To make a long story short, there were, at that time, 2 biomarkers that seemed to be linked with the benefit of pertuzumab. We found biomarkers that indicated poor prognosis, but we need biomarkers telling us who needs pertuzumab. The 2 [biomarkers] at that time were TILs and HER2 gene copy number. Now, we will have to update this analysis, because we have [identified] more events. Clearly, the biomarker research will be more productive with a longer follow-up.

At this point in time, with the data that we have, the only biomarker that is indicative of a potential benefit of pertuzumab is nodal positivity. Any patient presenting with node-positive disease should be considered for the addition of pertuzumab with a discussion about potential benefits and risk. Hopefully, [in the future], we will be able to do better than that.

What is the safety profile of this regimen?

I have been focusing on cardiac events because these are potentially irreversible, severe adverse events (AEs) from the treatment. A more frequent AE [that is associated with the addition of] pertuzumab to chemotherapy and trastuzumab is diarrhea. Pertuzumab is associated with more diarrhea and with more grade 3 diarrhea, with an incidence of about 10%.

In a curative setting, women will not be too bothered by that. The diarrhea can be controlled, and it is mainly seen when pertuzumab is added to chemotherapy. When the chemotherapy is finished and [treatment] continues with just trastuzumab and pertuzumab, the diarrhea goes away very quickly. It is important to inform patients about that; in talking to them about curative treatments, they want to be mostly aware of the potential irreversible severe AEs. What is transient is less important because they want to get rid of the disease.

What are the next steps of this research?
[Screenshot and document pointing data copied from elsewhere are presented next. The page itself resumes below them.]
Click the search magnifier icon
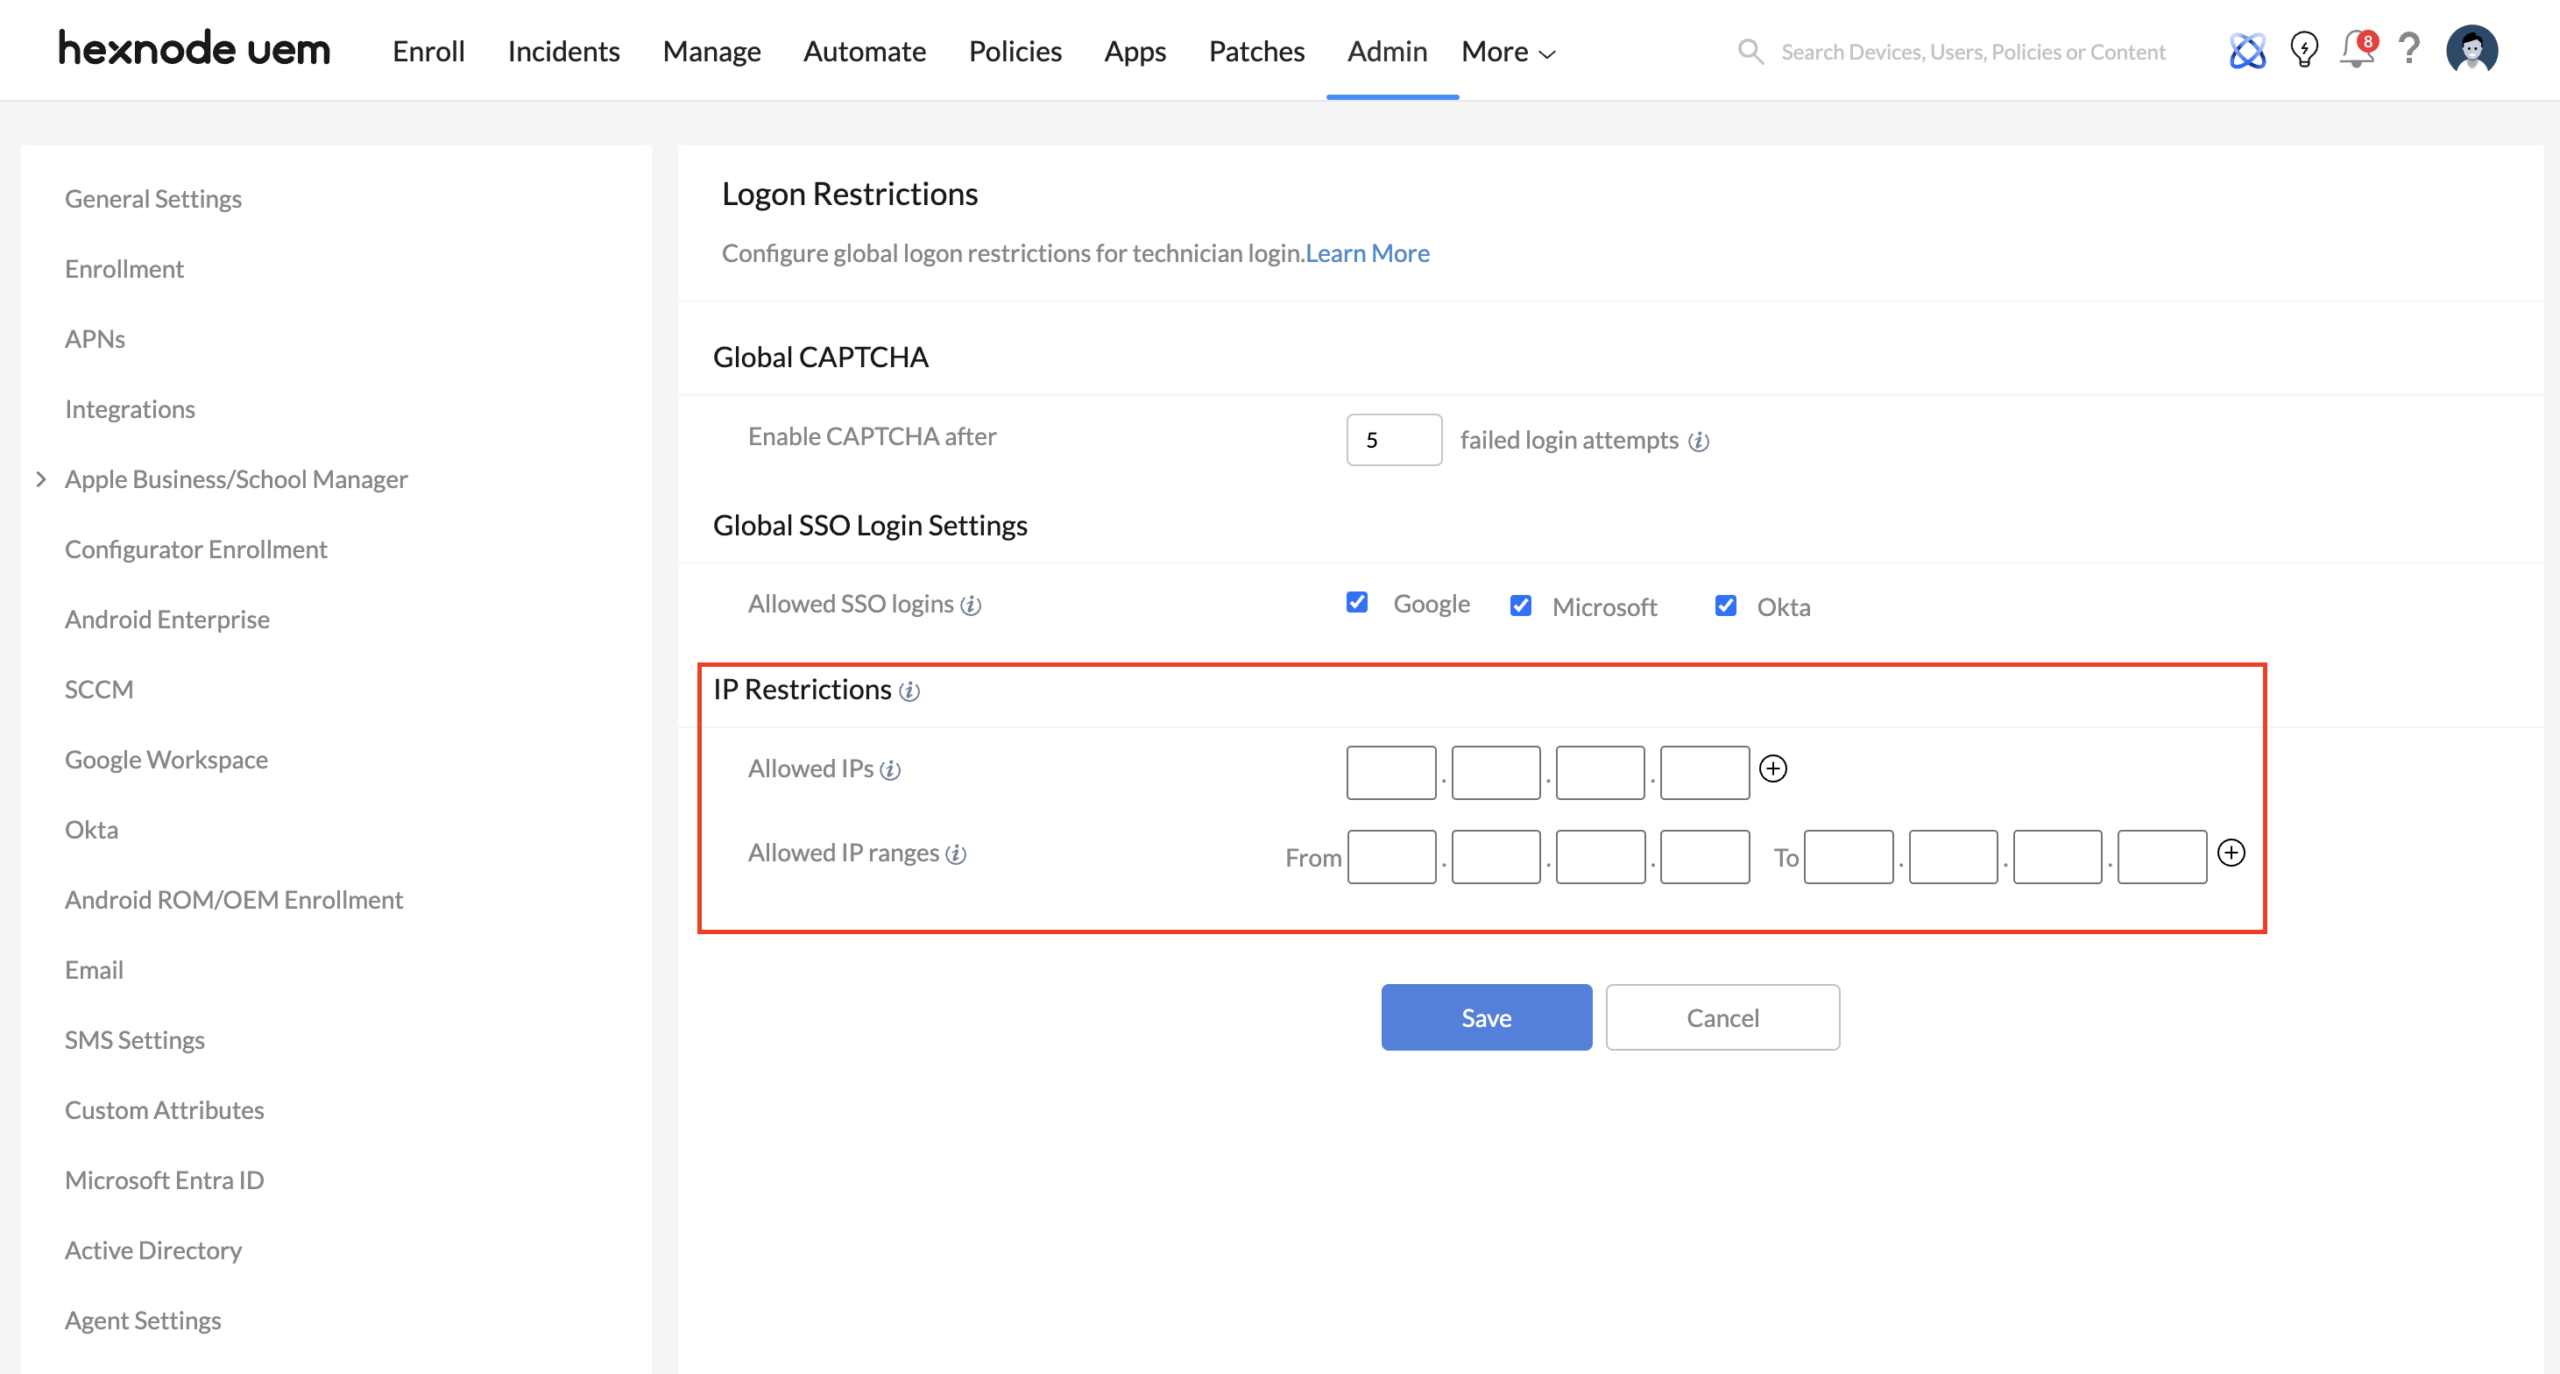The width and height of the screenshot is (2560, 1374). point(1750,51)
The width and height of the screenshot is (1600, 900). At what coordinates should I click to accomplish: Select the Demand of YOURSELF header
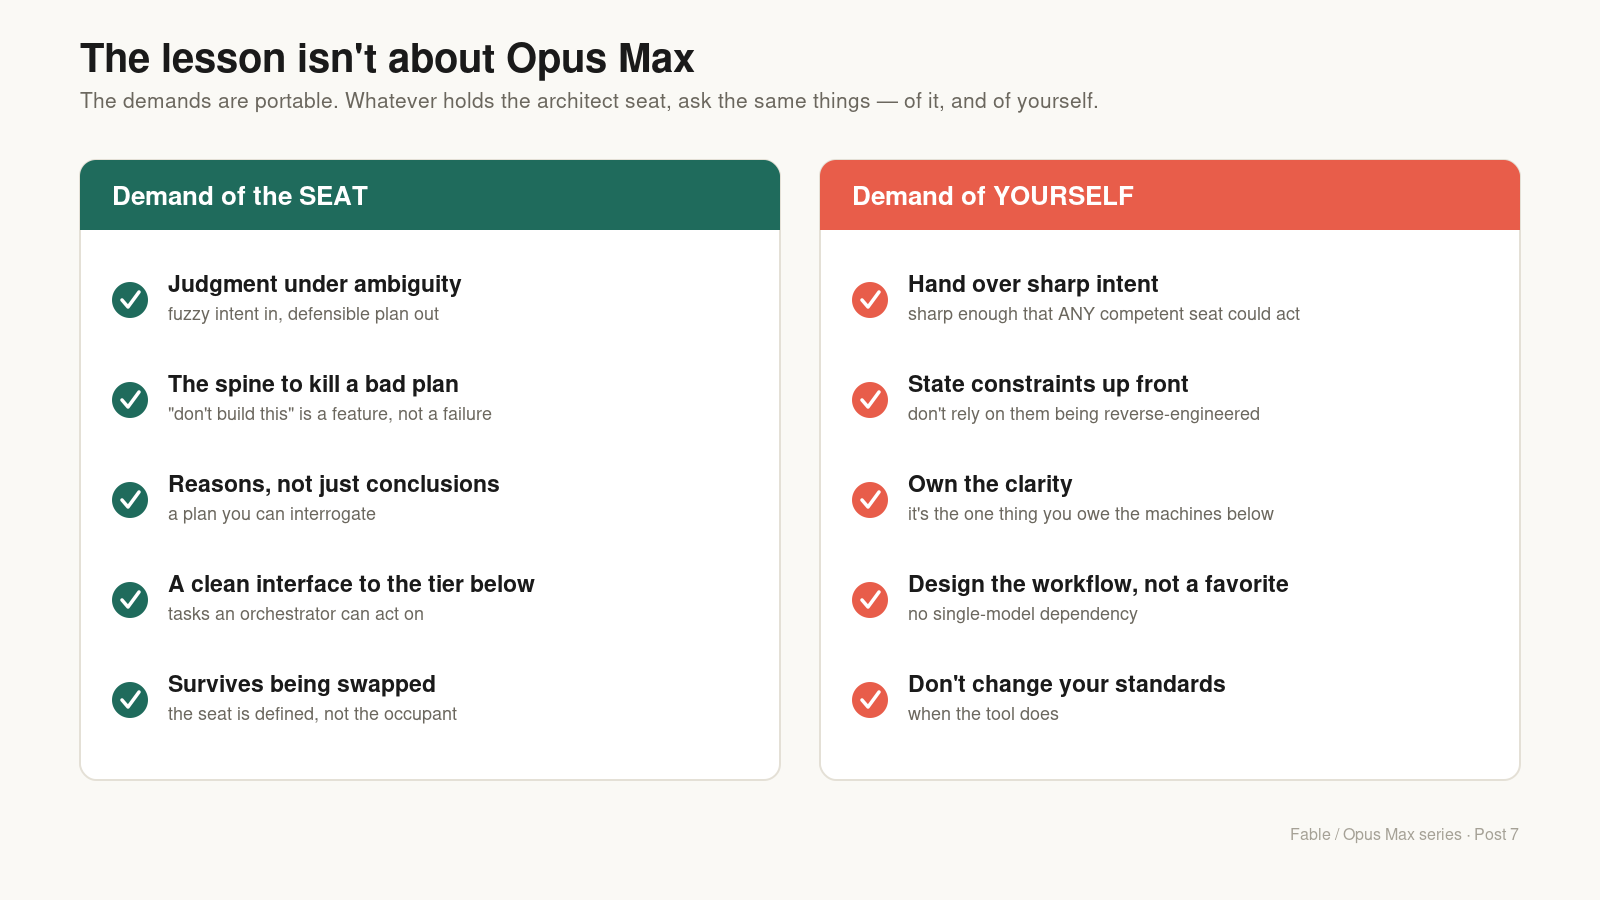1170,195
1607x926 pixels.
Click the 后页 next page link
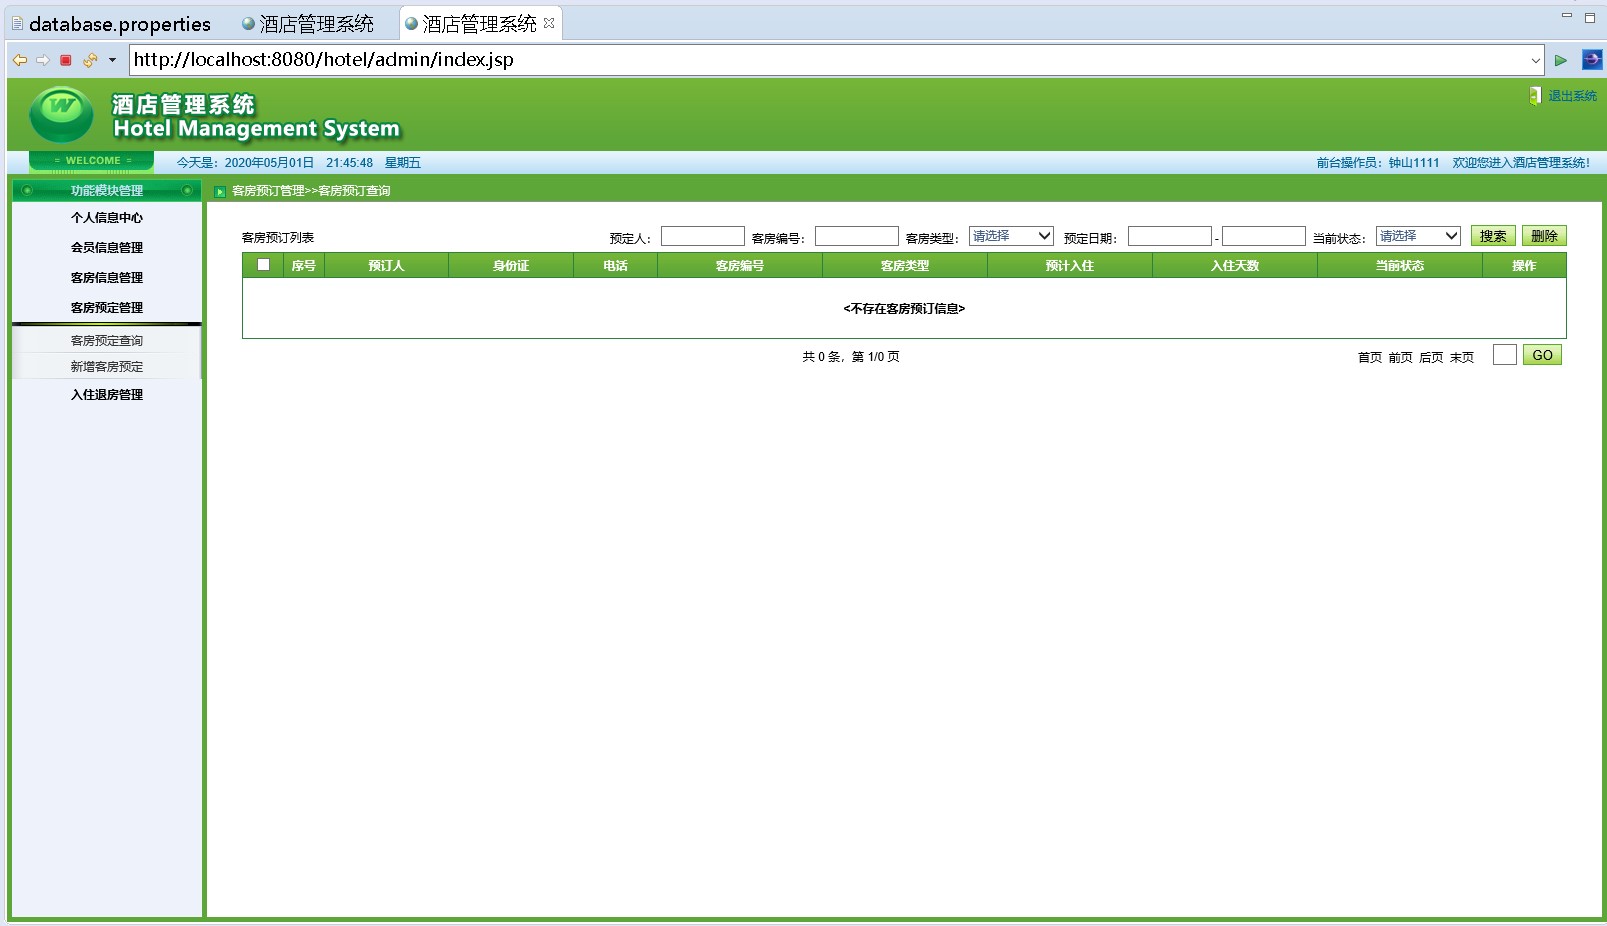pyautogui.click(x=1431, y=357)

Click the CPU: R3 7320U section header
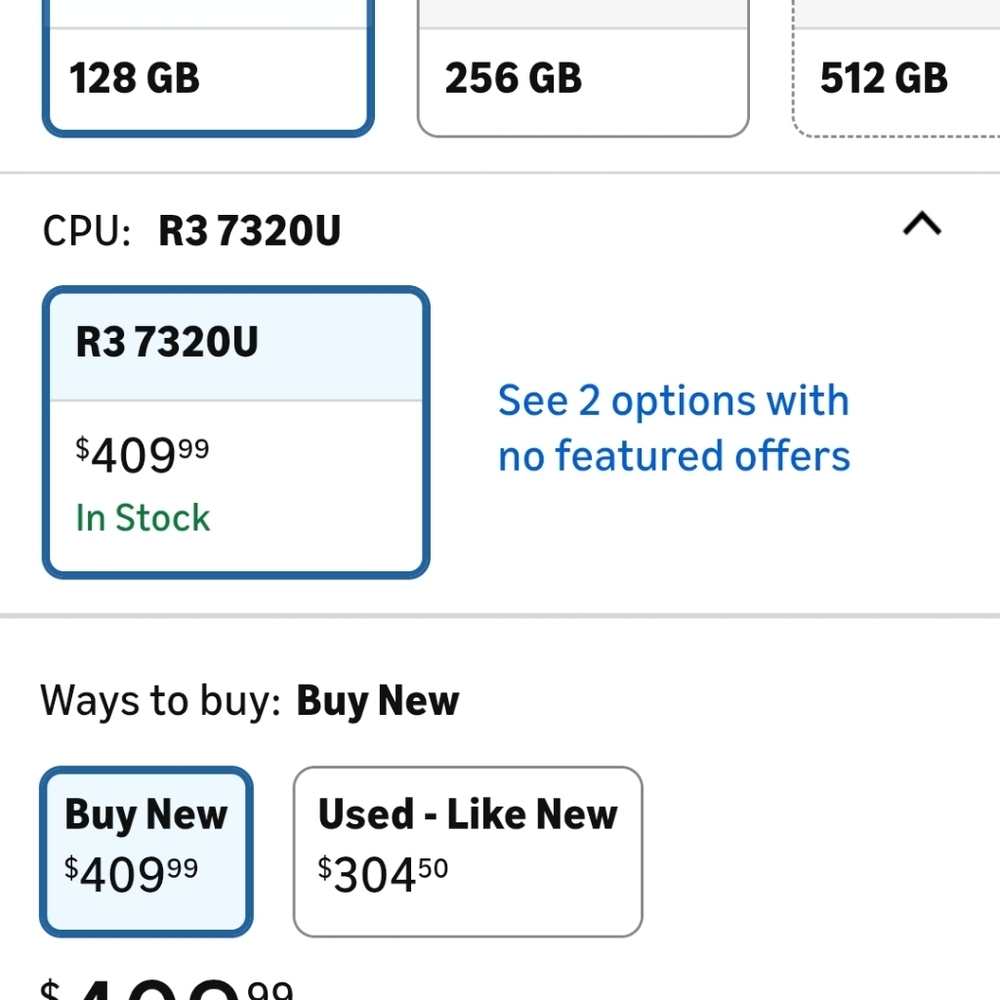[x=192, y=232]
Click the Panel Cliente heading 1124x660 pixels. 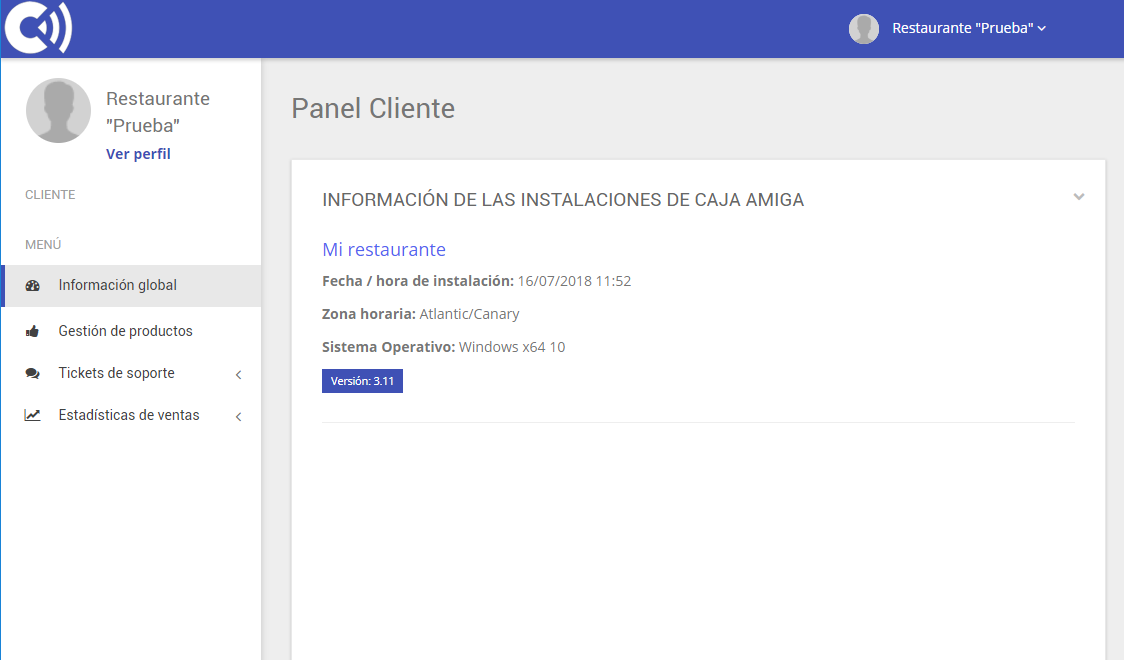371,109
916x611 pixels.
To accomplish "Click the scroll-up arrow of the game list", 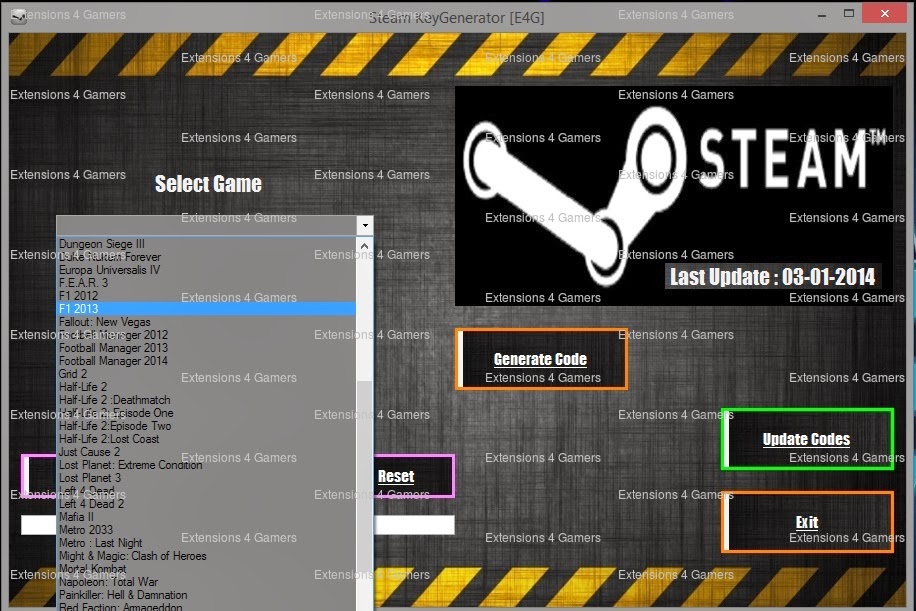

We need to continue to follow up on our patients. We have a definitive OS analysis that is event-driven and is based on 640 deaths. That is planned and will happen a few years from now; it's going to be important because if we can show a survival benefit, the data become even stronger.

However, I am personally thinking that living without a recurrence, even if your OS is not prolonged, is very important for women. We need to remember that in HER2-positive disease, [patients are] about 10 years younger than [those with] luminal breast cancer. The median age [for HER2-positive breast cancer] is 49. [These patients] are still professionally active and might still have to raise kids. It’s very important to be able to live without the disease and without treatment for several years.

Longer follow-up, repeating the biomarker analysis on more tumor samples with more events, and developing a step analysis that might introduce a composite risk [is necessary]; it can indicate to the physician, with all these parameters integrated, who might benefit from these more expensive treatments.

What does the future treatment of these patients look like?

In Europe in a clinical trial, we plan to closely evaluate a new formulation of pertuzumab and trastuzumab combined as a single subcutaneous injection. We believe that in the future, this could allow women to self-administer the subcutaneous injection at home. That would be fantastic because as soon as the chemotherapy is over, they would not need to come every 3 weeks to the hospital anymore.

Piccart M, Procter M, Fumagalli D, et al. Interim overall survival analysis of APHINITY (BIG 4-11): a randomised multicenter, double-blind, placebo-controlled trial comparing chemotherapy plus trastuzumab plus pertuzumab versus chemotherapy plus trastuzumab plus placebo as adjuvant therapy in patients with operable HER2-positive early breast cancer. Presented at: 2019 San Antonio Breast Cancer Symposium; December 10-14, 2019; San Antonio, TX. Abstract GS1-04.